L’Ofiuco, noto anche come Serpentario, è una costellazione di vaste dimensioni, ma dalla forma difficile da individuare: in cielo appare infatti come un insieme eterogeneo di stelle e in più è strettamente collegata ad un’altra costellazione, il Serpente.
La stella più luminosa dell’Ofiuco è Ras Alhague; da individuare è molto semplice, se già si conosce il Triangolo Estivo: basta collegare Vega e Altair e creare un “doppione” del Triangolo Estivo con un’altra stella, visibile opposta a Deneb rispetto alle altre due.
Ras Alhague indica la testa dell’Ofiuco (è anche il suo significato in arabo) e si trova nella parte più settentrionale della costellazione, la quale si estende parallela alla Via Lattea, sul suo lato rivolto ad occidente, dove tende a formare una sorta di triangolo di stelle vuoto all’interno.

LA TESTA DELL’OFIUCO
Ras Alhague è la stella dominante di un asterismo composto da quattro stelle disposte a formare un trapezio. La stella che sta ad ovest è di colore rosso vivo, ed è nota come Ras Algethi; è l’unica delle quattro ad appartenere alla costellazione di Ercole.
A sud di Ras Alhague si trova Cebalrai, la quale è collegata ad un minuto asterismo a forma di croce rovesciata da un lato, visibile solo in notti limpide.
Completa il gruppo una stella posta a sud-ovest, che possiede una compagna a poca distanza.
Questo gruppo è importante perché è un punto di partenza fondamentale per localizzare il resto della costellazione.

OFIUCO E SERPENTE
Le stelle del trapezio, se prese a due a due, permettono la facile individuazione della costellazione dell’Ofiuco. Il gruppo ad est è formato da Ras Alhague e Cebalrai; partendo dalla prima e collegandola alla seconda, continuando nella stessa direzione per circa due volte, si arriva ad una stella poco luminosa ma utile come riferimento, la ν Ophiuchi.
Utilizzando invece le altre due stelle del trapezio, Ras Algethi (in Ercole) e κ Ophiuchi, partendo dalla prima e collegandola alla seconda, prolungando nella stessa direzione, si trova prima una stessa singola (la λ Ophiuchi) e poi, proseguendo ancora, una coppia di stelle rossastre, la ε e la δ Ophiuchi.

IL SERPENTE
Trovare in cielo il Serpente, una volta note le stelle dell’Ofiuco, non è di fficile; l’unica difficoltà può essere rappresentata dal fatto che il Serpente è l’unica costellazione del cielo che appare divisa in due parti: la Testa e la Coda. Questo perché storicamente Serpente e Ofiuco venivano considerate quasi un’unica costellazione (un uomo avvolto da un serpente) e dunque nell’individuare la figura occorre fare riferimento a delle stelle di entrambe le costellazioni. Quando l’Unione Astronomica Internazionale si riunì per stabilire i confini delle costellazioni, si scelse di dividere il Serpente in due parti. Per individuare il Serpente occorre considerare come
appartenenti a questa costellazione anche le stelle meridionali dell’Ofiuco precedentemente trovate.
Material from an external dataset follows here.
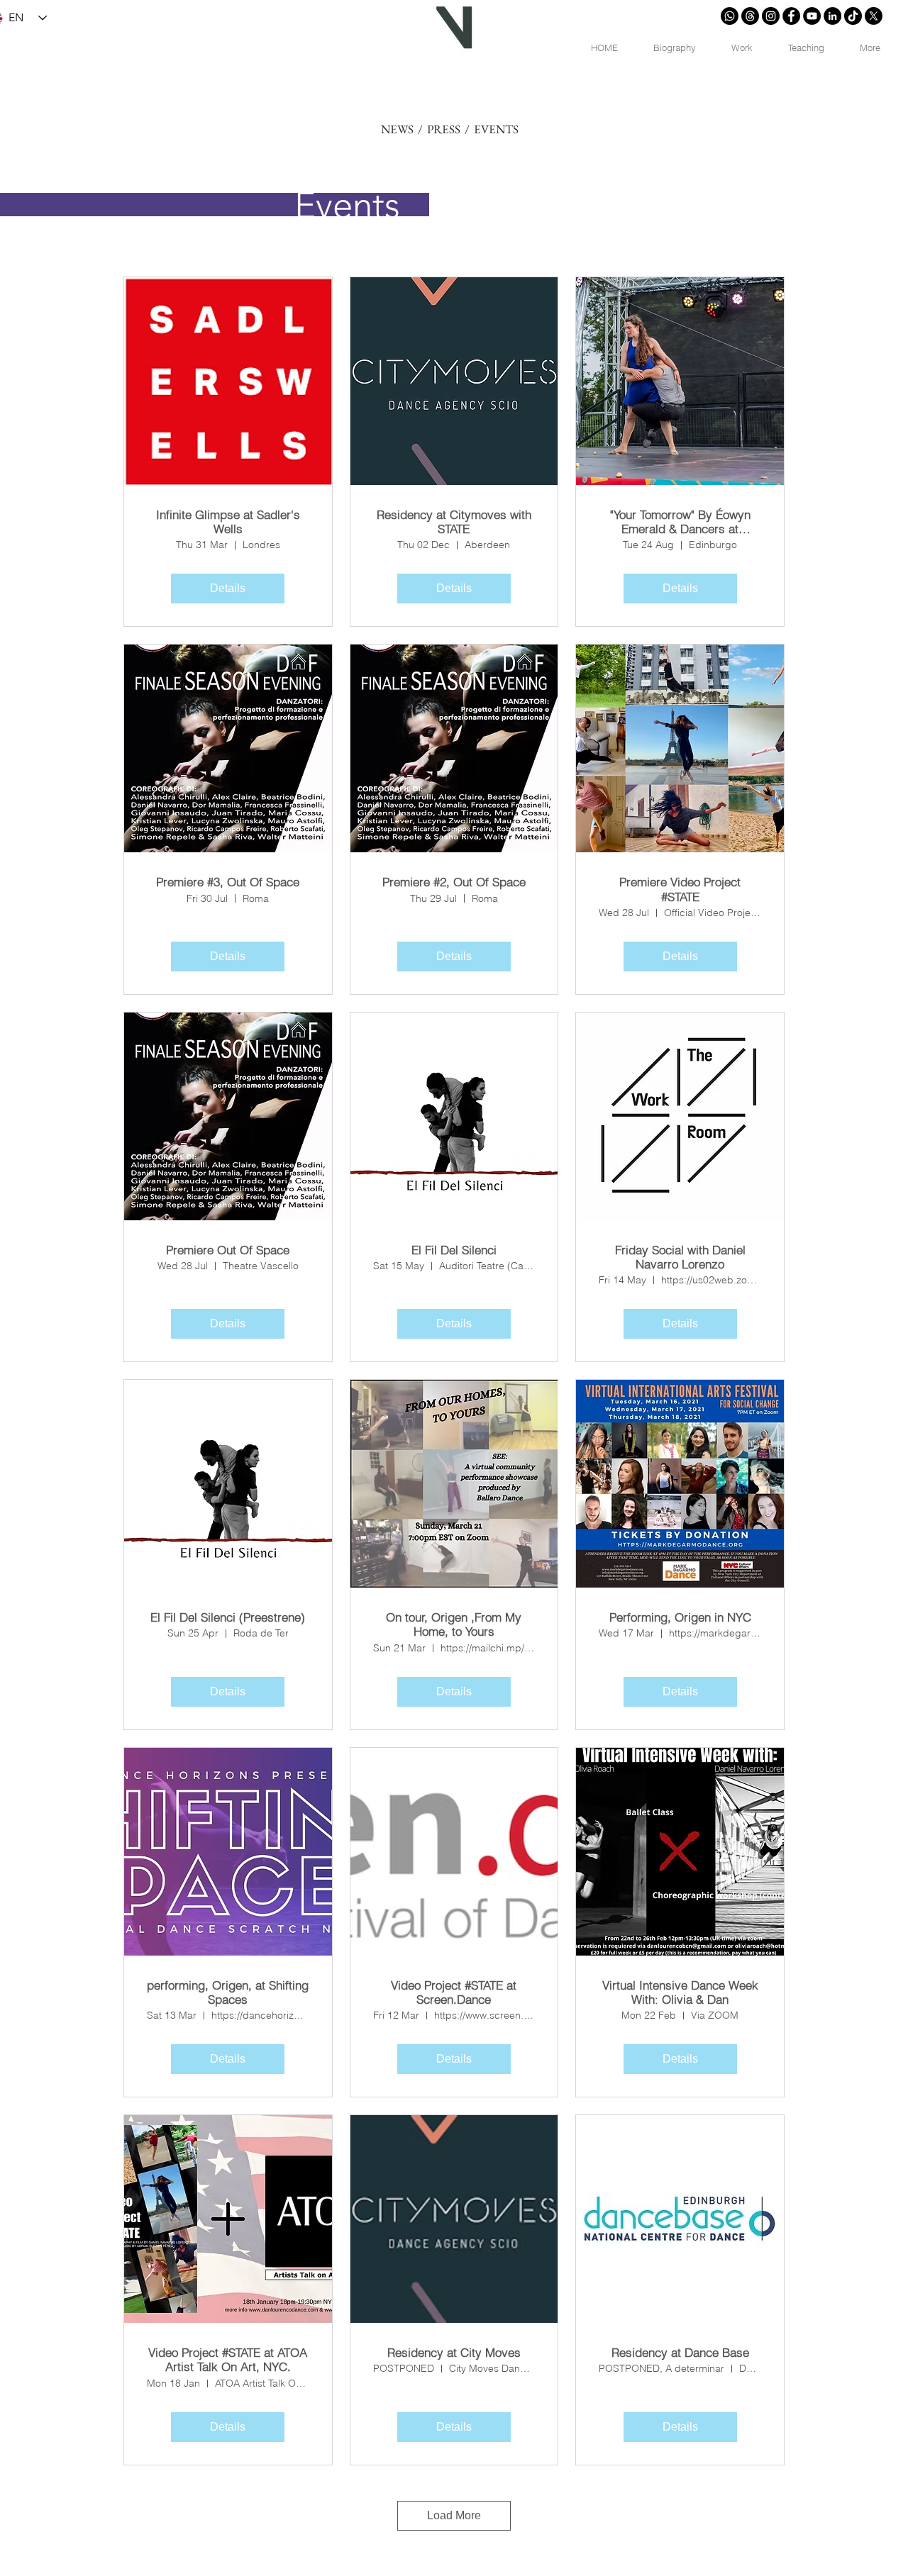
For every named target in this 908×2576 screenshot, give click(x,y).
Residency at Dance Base (680, 2353)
La parte della Testa è la più luminosa: partendo dalla coppia εa e la δ Ophiuchi, si prosegue verso nord-ovest il tratto indicato dalle due stelle, fino ad incrociarne altre due, di cui una luminosa: quest’ultima stella, nota come Unukalhai, rappresenta il cuore del Serpente. La testa vera e propria è invece individuabile in un gruppetto di stelle poste poco più a nord.
La Coda si trova in direzione opposta rispetto all’Ofiuco, fra questo e l’Aquila; si prosegue la concatenazione di stelle dell’Ofiuco verso est, individuando dapprima la brillante η Serpentis, e poi la θ.